---------- Supplied text

“Like Eating Glass”: Sean Parker on Airtime’s Bumpy Launch - olivercameron
http://allthingsd.com/20121002/like-eating-glass-sean-parker-on-airtimes-bumpy-launch-exec-departures-and-more/?mod=atdtweet

======
adastra
Here's a thought experiment: let's say you had two billion dollars, household-
name level of fame, and a past history of startup success. If you wanted to
start a new company, you could no doubt convince some of silicon valley's
elite investors to put in money and attract a couple of the world's leading
experts in whatever field you were interested in. This will be your full-time
job.

For me, here's the list of industries I'd love to try and disrupt, in no
particular order: clean energy or clean water, health care IT, public
transportation, 3rd-world agriculture, cybersecurity, the US education system.

--------------------
---------- Information provided

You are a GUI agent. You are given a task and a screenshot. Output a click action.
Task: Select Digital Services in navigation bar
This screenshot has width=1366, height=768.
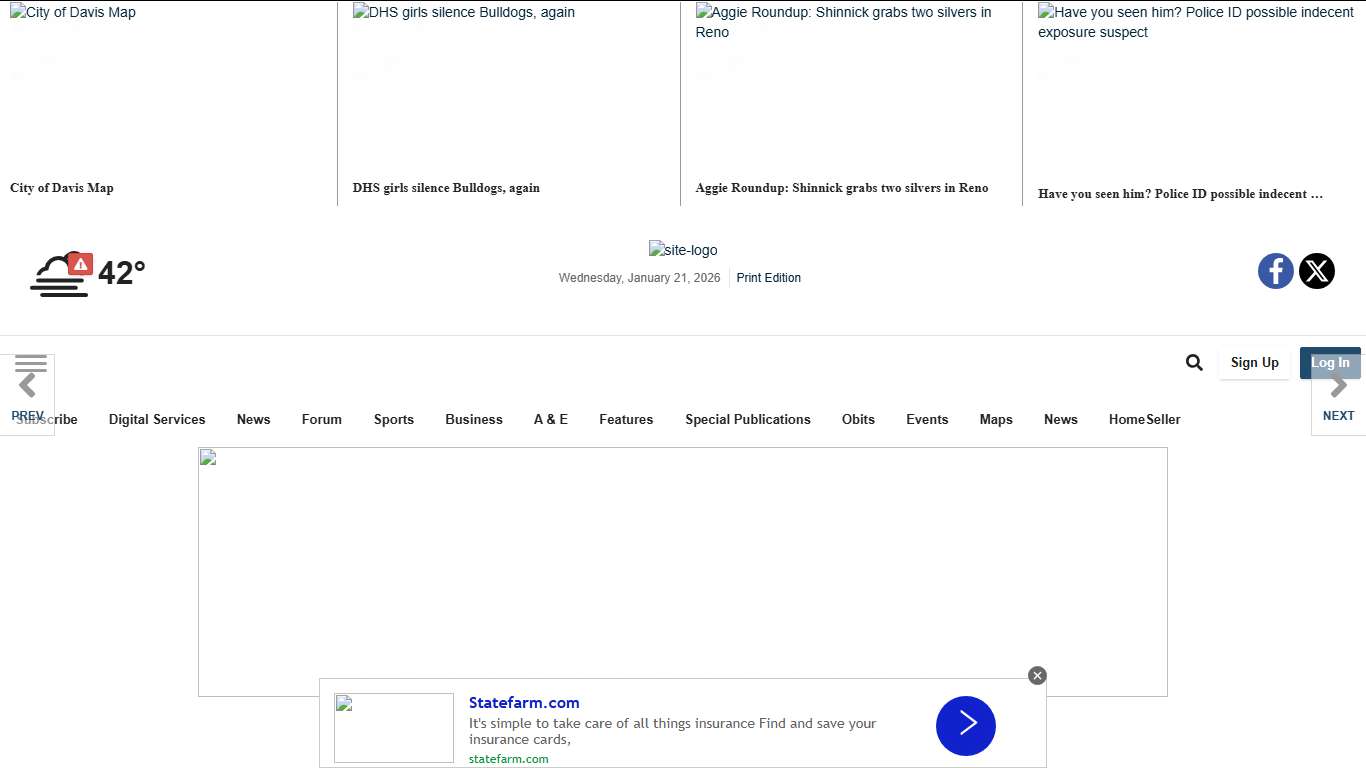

--------------------

The problem -> Continue the forum thread about Sean Parker and Airtime's launch, starting right after its last sentence. The data has no connection to the forum thread about Airtime's launch.

Answer to this exercise ->
Or, here's some cool tech areas that I'd love to play in, maybe disrupt
something, but at least it would be hugely fun: AI, flying drones, quantum
computing/communications, genomics, space travel. Also, see the Yudkowsky
Scale [1].

You see where I'm going with this. With all his money and all his talent, Sean
Parker has decided to solve the problem of "my random video chats had too many
penises in them."

Not everyone can be Elon Musk, but once you've got 2 billion dollars, damn man
at least give it a try.

To be clear: I have no problem with software startups that start by solving
small problems or by bringing a tiny bit of joy to people's lives. But there's
also _plenty_ of people already doing that. I just think the calculus of how
you spend your time has to change when you have more capital at your disposal
than 99.999% of the entrepreneurs on the planet.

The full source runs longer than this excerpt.